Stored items
....
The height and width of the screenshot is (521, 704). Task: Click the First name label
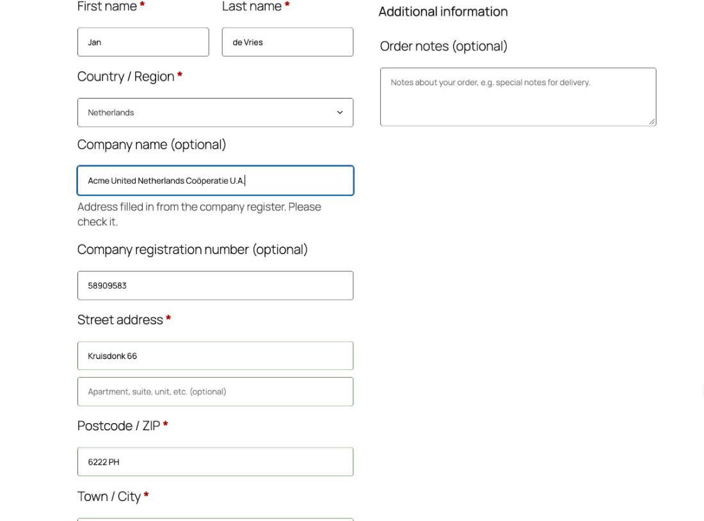pyautogui.click(x=107, y=6)
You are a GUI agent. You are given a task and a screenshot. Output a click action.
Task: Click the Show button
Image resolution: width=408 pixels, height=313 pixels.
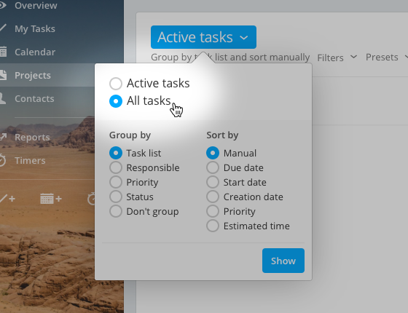click(x=283, y=261)
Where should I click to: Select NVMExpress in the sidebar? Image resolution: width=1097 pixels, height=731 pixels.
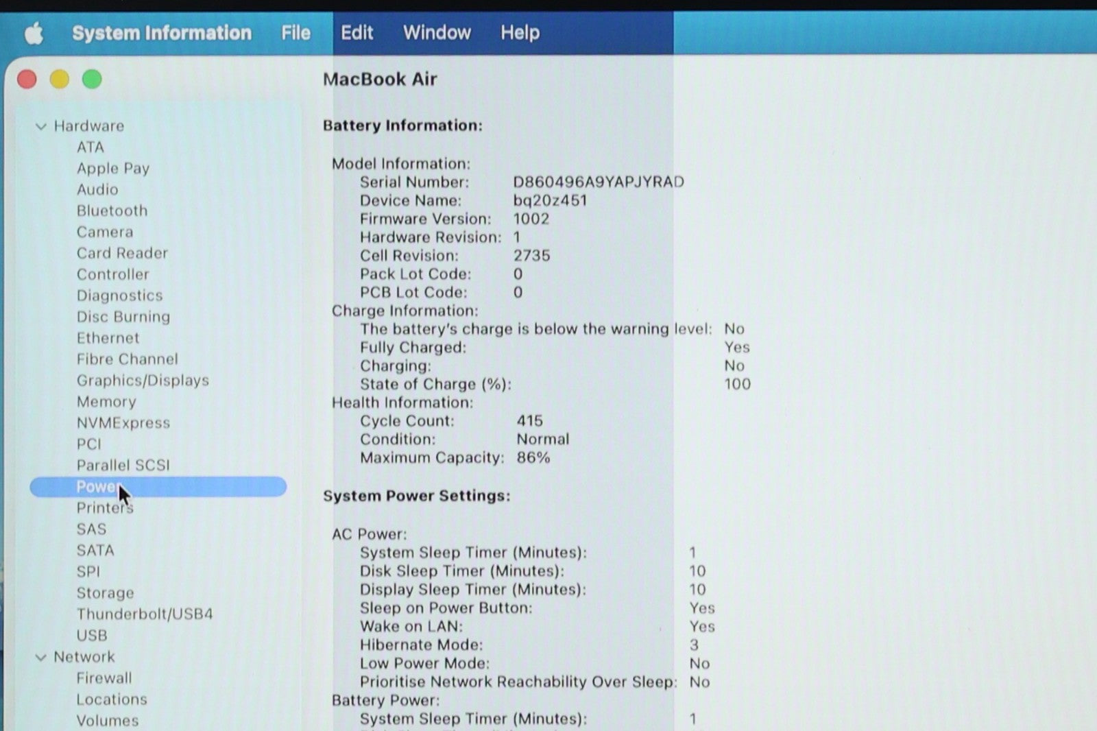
....
# [Your goal]
Please retype every record shown above, exactly as written, but without pictures.

# [Output of the task]
The height and width of the screenshot is (521, 704). Task: Click the First name label
pyautogui.click(x=107, y=6)
You are a GUI agent. You are given a task and a screenshot. Output a click action.
Task: Click the Show button
Image resolution: width=408 pixels, height=313 pixels.
click(x=283, y=261)
Where should I click to: Select NVMExpress in the sidebar? Image resolution: width=1097 pixels, height=731 pixels.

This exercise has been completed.